Goiânia: Paço muda estratégia para expansão urbana

O aumento da macrozona construída de Goiânia volta a ser objeto de discussão entre Prefeitura e população. O edital da Secretaria Municipal de Planejamento e Habitação (Seplanh) divulgado na última semana coloca os proprietários de áreas ou glebas inseridas na macrozona rural como ponto chave para a inserção de mais lotes na macrozona urbana. A Prefeitura quer mostrar o interesse dos proprietários em adquirir a mudança do uso do solo, passando a ser urbano. E, com isso em mãos, elaborar projeto de lei da expansão urbana.

Segundo o documento, a intenção é “dar homogeneidade à linha de limite do perímetro urbano”, que seria “em prol do desenvolvimento sustentável e da mobilidade, para consolidar a cidade compacta”. Os dois conceitos são frontalmente discutidos, já que há um entendimento de especialistas em urbanismo de que a cidade compacta tem de ser feita dentro do perímetro atual, ocupando os vazios urbanos. A Prefeitura entende que é preciso corrigir as distorções, já que há bairros isolados atualmente.
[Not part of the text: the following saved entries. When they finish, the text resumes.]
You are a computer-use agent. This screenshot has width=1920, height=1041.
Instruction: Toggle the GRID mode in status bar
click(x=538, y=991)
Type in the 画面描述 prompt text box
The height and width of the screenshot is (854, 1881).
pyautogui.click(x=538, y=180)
A homogeneidade da linha do perímetro, para o Paço, é justamente fazer com que haja uma continuidade entre os setores. Um exemplo é o Jardins do Cerrado, conjunto de bairros localizado na saída para Trindade. Os setores são distantes dos bairros vizinhos, circundados por áreas rurais, em que a população necessita se locomover por grande distância até chegar a um local com maior estrutura na cidade.

Essas distorções seriam corrigidas com o continuidade do perímetro urbano, o que chegaria ao conceito de cidade compacta, para o Paço. O edital reforça que a transferência de glebas para a macrozona construída fomenta “novas áreas à política habitacional e geração de emprego e renda”, de modo que haveria a expansão dos loteamentos para novas construções e isso, deste modo, levaria ao surgimentos de novos empreendimentos comerciais.
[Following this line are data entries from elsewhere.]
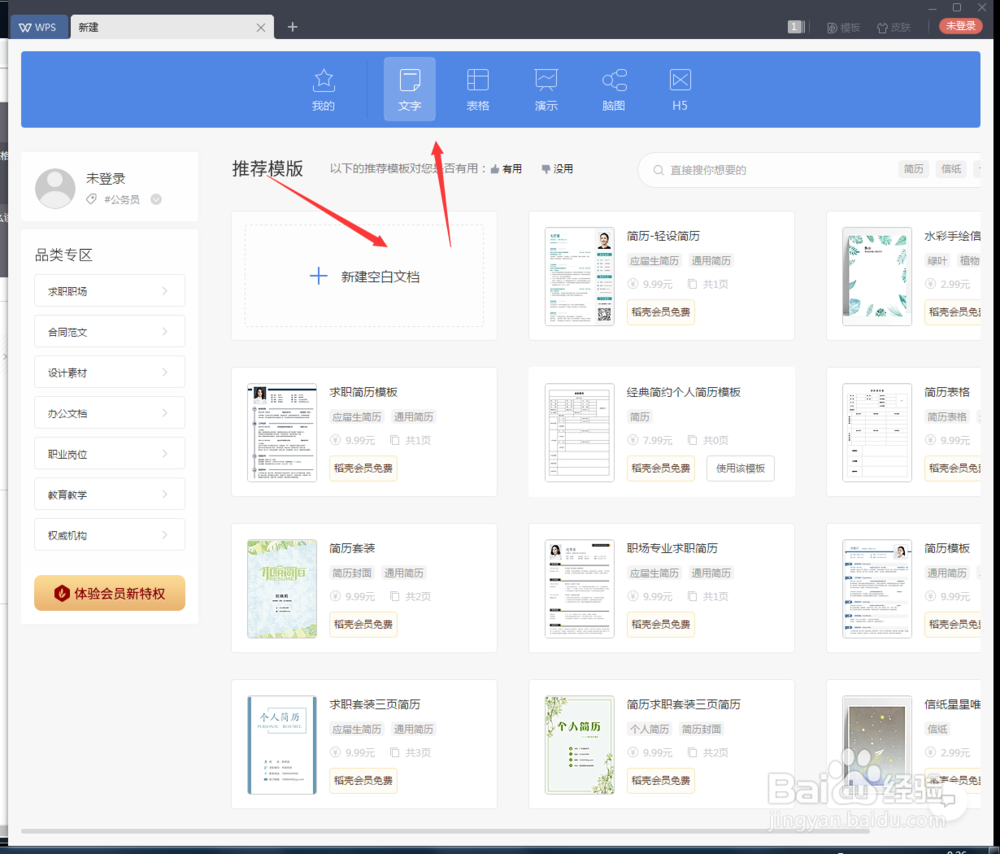Click 使用该模板 on 经典简约个人简历模板
Viewport: 1000px width, 854px height.
tap(740, 468)
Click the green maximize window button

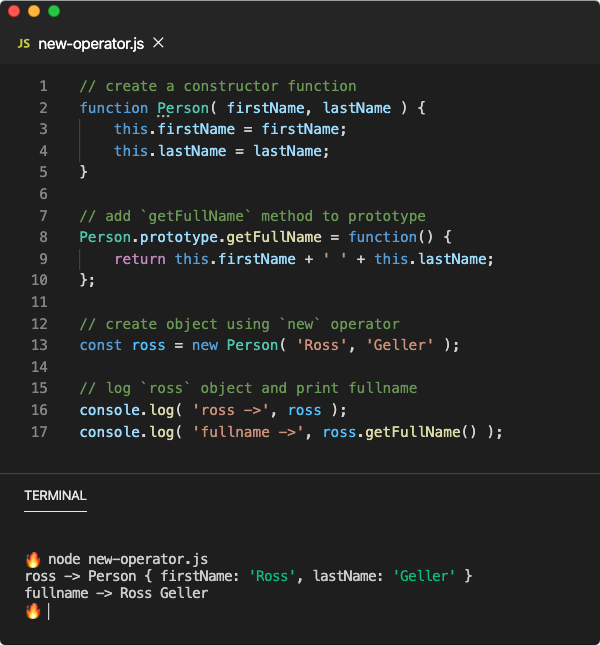pos(54,11)
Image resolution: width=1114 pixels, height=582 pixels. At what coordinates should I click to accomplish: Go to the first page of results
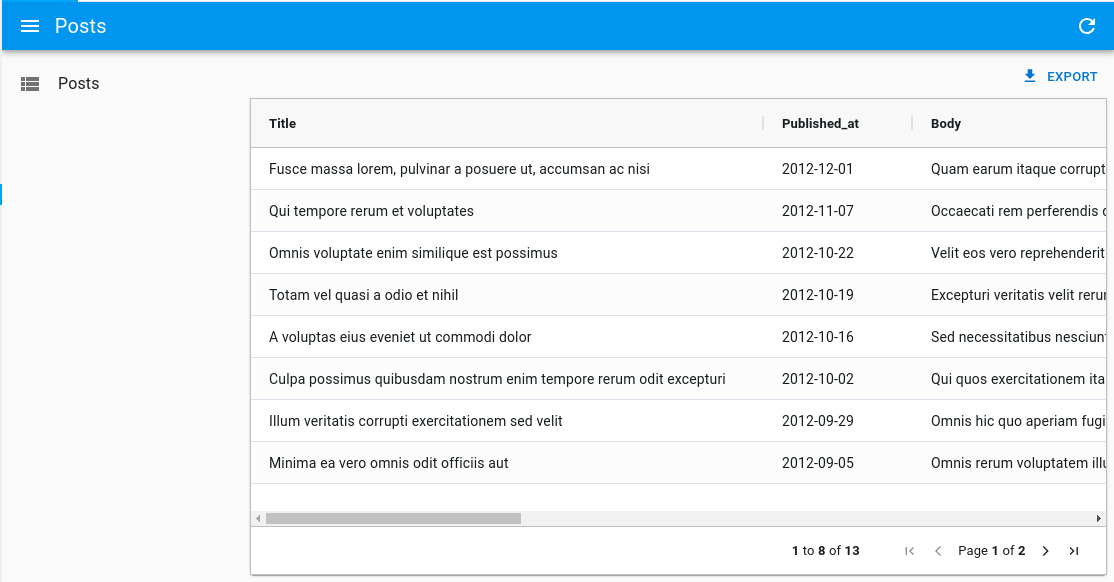coord(909,551)
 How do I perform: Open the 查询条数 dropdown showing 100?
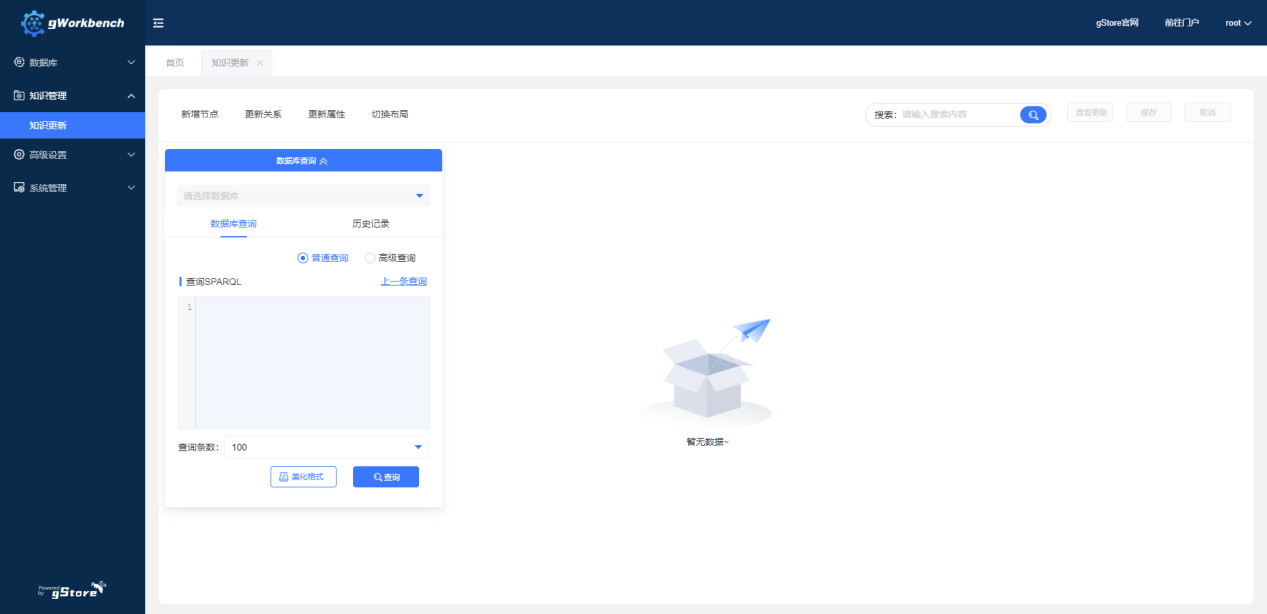[x=326, y=447]
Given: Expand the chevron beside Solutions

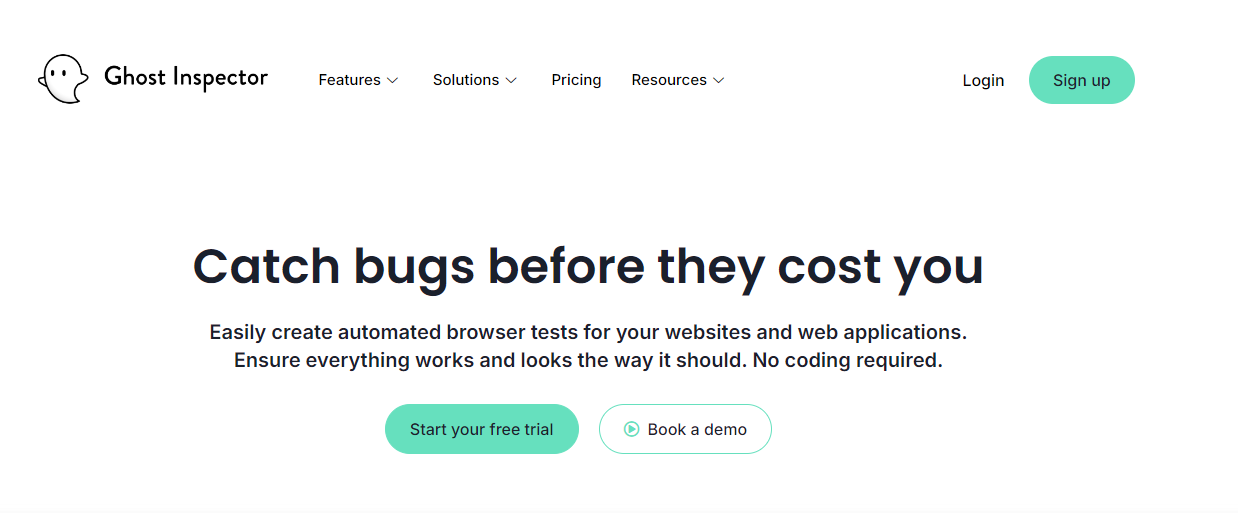Looking at the screenshot, I should 511,81.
Uma solução apresentada à expansão urbana é a utilização dos vazios urbanos, que são áreas da macrozona construída ainda não loteados. A Prefeitura afirma combater os vazios urbanos por meio do IPTU Progressivo, cobrando mais imposto a cada ano de quem não utiliza a propriedade. Outro ponto é a realização de reforma urbana, para forçar a utilização dos lotes já existentes.
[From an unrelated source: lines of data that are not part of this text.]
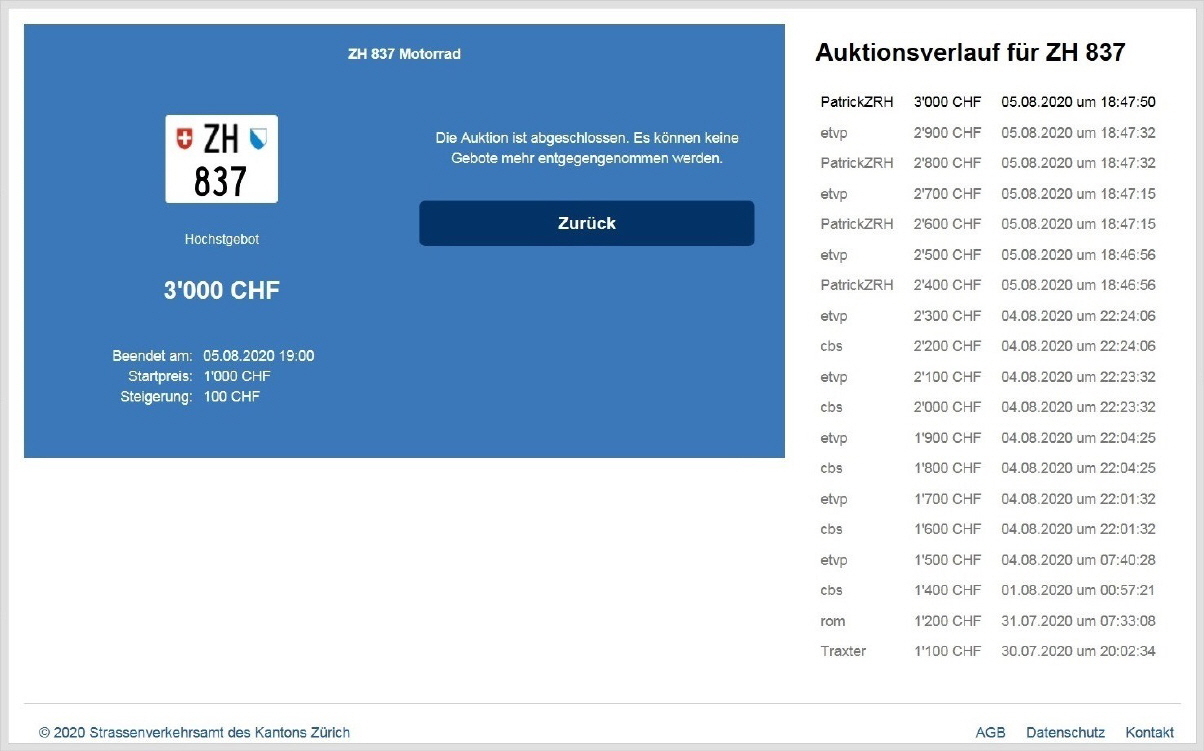The height and width of the screenshot is (751, 1204).
Task: Click the etvp 2'900 CHF bid entry
Action: (987, 133)
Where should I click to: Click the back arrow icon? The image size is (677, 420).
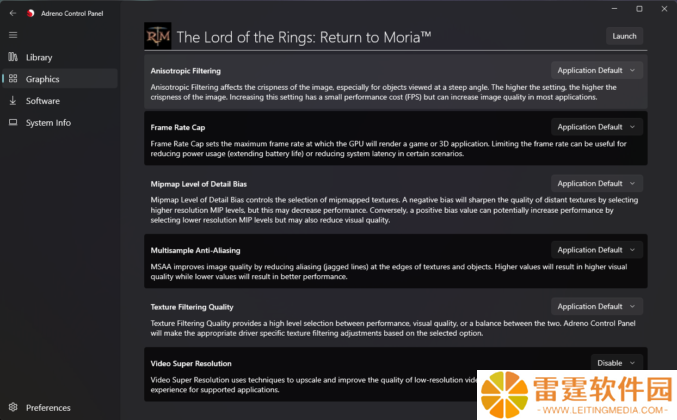[x=13, y=13]

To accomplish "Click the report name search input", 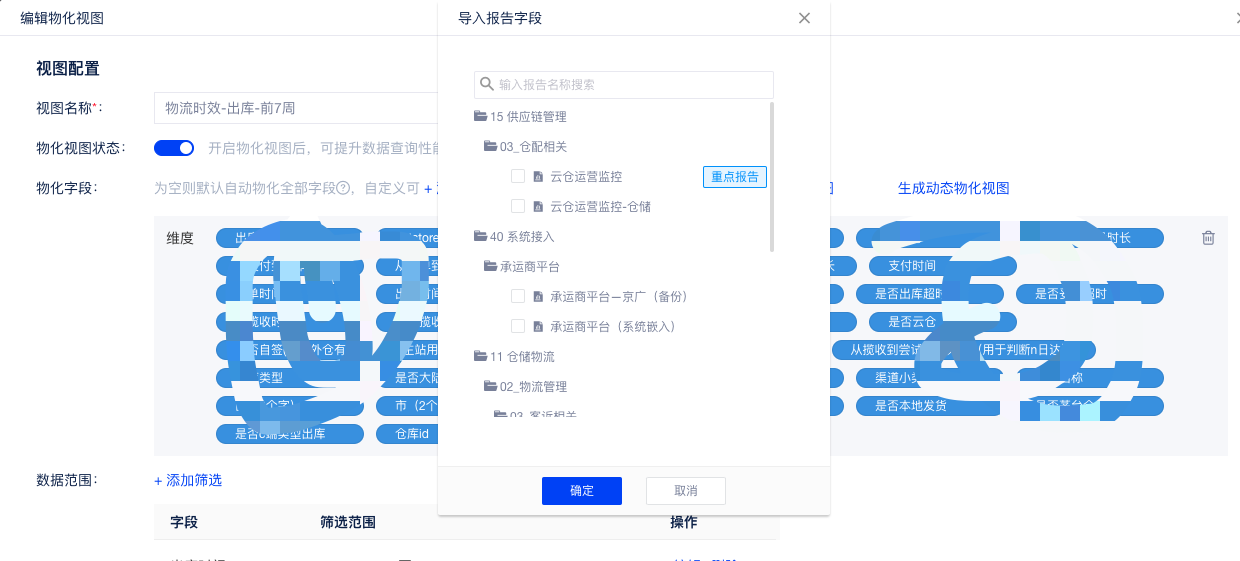I will 632,85.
Há um ano, Prefeitura fez projeto para expandir cidade em 9%

Em junho de 2015, um estudo da Secretaria Municipal de Planejamento e Habitação (Seplanh) concluiu que Goiânia poderia aumentar entre 4% e 9% da sua macrozona construída, que hoje corresponde a 61% do território. À época, a ideia era de que a cidade crescesse nas regiões sudoeste, oeste ou noroeste, o que corresponde ao mesmo interesse atual, já que o edital de chamamento dos proprietários exclui áreas ao norte e a leste do anel viário. Além disso, há consenso de que não há mais espaço para crescimento ao sul, pela ligação direta com Aparecida de Goiânia já existente. A justificativa para a realização do estudo é a mesma que se tem neste ano: o fim dos bairros isolados na capital, de modo há fazer uma cidade contínua. O estudo chegou a ser discutido com entidades empresariais e alguns vereadores favoráveis à causa, como o atual presidente da Câmara, Anselmo Pereira (PSDB), mas não chegou a se tornar uma minuta de projeto de lei.

O atual secretário municipal de Planejamento, Sebastião Ferreira Leite, o Juruna, afirma que a intenção do edital é dar transparência ao processo de expansão urbana, chamando os interessados a manifestarem interesse para que depois se tenha uma análise técnica de cada situação. O documento vai ser a base das decisões acerca do aumento do perímetro urbano, servindo até mesmo como justificativa para o crescimento da macrozona construída.